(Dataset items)
►

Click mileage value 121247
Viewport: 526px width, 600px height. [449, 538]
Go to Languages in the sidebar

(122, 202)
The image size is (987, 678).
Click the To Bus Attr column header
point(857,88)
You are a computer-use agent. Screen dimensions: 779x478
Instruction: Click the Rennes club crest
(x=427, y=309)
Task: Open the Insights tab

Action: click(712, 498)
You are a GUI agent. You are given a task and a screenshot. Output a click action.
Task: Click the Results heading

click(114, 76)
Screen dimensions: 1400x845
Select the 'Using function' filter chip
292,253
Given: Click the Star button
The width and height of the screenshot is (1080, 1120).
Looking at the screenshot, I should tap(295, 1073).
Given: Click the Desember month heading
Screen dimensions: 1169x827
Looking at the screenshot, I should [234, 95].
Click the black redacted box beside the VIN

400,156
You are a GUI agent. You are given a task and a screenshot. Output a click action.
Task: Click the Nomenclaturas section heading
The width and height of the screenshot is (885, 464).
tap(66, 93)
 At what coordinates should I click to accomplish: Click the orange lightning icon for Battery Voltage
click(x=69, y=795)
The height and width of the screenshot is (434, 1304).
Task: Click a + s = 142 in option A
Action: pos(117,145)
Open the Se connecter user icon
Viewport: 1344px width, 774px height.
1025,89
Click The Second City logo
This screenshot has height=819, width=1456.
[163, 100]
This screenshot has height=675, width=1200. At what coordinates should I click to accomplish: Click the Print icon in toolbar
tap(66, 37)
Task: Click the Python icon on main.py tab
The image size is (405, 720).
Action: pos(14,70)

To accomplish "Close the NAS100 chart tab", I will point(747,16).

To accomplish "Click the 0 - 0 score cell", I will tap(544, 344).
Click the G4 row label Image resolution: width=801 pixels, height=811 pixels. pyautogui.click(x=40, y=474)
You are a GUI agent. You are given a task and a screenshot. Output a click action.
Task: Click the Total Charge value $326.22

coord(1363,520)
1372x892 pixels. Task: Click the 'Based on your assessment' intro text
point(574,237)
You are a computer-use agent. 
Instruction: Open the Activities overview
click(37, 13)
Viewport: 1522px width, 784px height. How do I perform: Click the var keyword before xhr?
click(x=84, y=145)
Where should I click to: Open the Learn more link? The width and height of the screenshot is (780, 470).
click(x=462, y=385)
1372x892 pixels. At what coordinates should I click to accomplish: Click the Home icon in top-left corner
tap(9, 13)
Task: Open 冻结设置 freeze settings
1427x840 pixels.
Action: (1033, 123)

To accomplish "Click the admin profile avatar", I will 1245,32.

◄

**What is being asked**: Reproduce every one of the rows above, line for line and character for character.

**Full solution**:
Click mileage value 121247
Viewport: 526px width, 600px height. [449, 538]
Go to Languages in the sidebar

(122, 202)
The image size is (987, 678).
Click the To Bus Attr column header
point(857,88)
You are a computer-use agent. Screen dimensions: 779x478
Instruction: Click the Rennes club crest
(x=427, y=309)
Task: Open the Insights tab

Action: click(712, 498)
You are a GUI agent. You are given a task and a screenshot. Output a click action.
Task: Click the Results heading

click(114, 76)
Screen dimensions: 1400x845
Select the 'Using function' filter chip
292,253
Given: Click the Star button
The width and height of the screenshot is (1080, 1120).
Looking at the screenshot, I should tap(295, 1073).
Given: Click the Desember month heading
Screen dimensions: 1169x827
Looking at the screenshot, I should [234, 95].
Click the black redacted box beside the VIN

400,156
You are a GUI agent. You are given a task and a screenshot. Output a click action.
Task: Click the Nomenclaturas section heading
The width and height of the screenshot is (885, 464).
tap(66, 93)
 At what coordinates should I click to accomplish: Click the orange lightning icon for Battery Voltage
click(x=69, y=795)
The height and width of the screenshot is (434, 1304).
Task: Click a + s = 142 in option A
Action: pos(117,145)
Open the Se connecter user icon
Viewport: 1344px width, 774px height.
1025,89
Click The Second City logo
This screenshot has height=819, width=1456.
[163, 100]
This screenshot has height=675, width=1200. At what coordinates should I click to accomplish: Click the Print icon in toolbar
tap(66, 37)
Task: Click the Python icon on main.py tab
The image size is (405, 720).
Action: pos(14,70)

To accomplish "Close the NAS100 chart tab", I will point(747,16).

To accomplish "Click the 0 - 0 score cell", I will tap(544, 344).
Click the G4 row label Image resolution: width=801 pixels, height=811 pixels. pyautogui.click(x=40, y=474)
You are a GUI agent. You are given a task and a screenshot. Output a click action.
Task: Click the Total Charge value $326.22

coord(1363,520)
1372x892 pixels. Task: Click the 'Based on your assessment' intro text
point(574,237)
You are a computer-use agent. 
Instruction: Open the Activities overview
click(37, 13)
Viewport: 1522px width, 784px height. How do I perform: Click the var keyword before xhr?
click(x=84, y=145)
Where should I click to: Open the Learn more link? The width and height of the screenshot is (780, 470).
click(x=462, y=385)
1372x892 pixels. At what coordinates should I click to accomplish: Click the Home icon in top-left corner
tap(9, 13)
Task: Open 冻结设置 freeze settings
1427x840 pixels.
Action: (1033, 123)

To accomplish "Click the admin profile avatar", I will 1245,32.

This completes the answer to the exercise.